What is required ▸ Produce a word-for-word copy of the data below.

(Stored items)
----------------

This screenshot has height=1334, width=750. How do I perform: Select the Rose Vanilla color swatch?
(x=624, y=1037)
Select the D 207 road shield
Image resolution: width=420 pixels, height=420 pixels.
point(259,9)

----------------

Your response ▸
This screenshot has height=1334, width=750. How do I perform: Select the Rose Vanilla color swatch?
(x=624, y=1037)
Select the D 207 road shield
Image resolution: width=420 pixels, height=420 pixels.
point(259,9)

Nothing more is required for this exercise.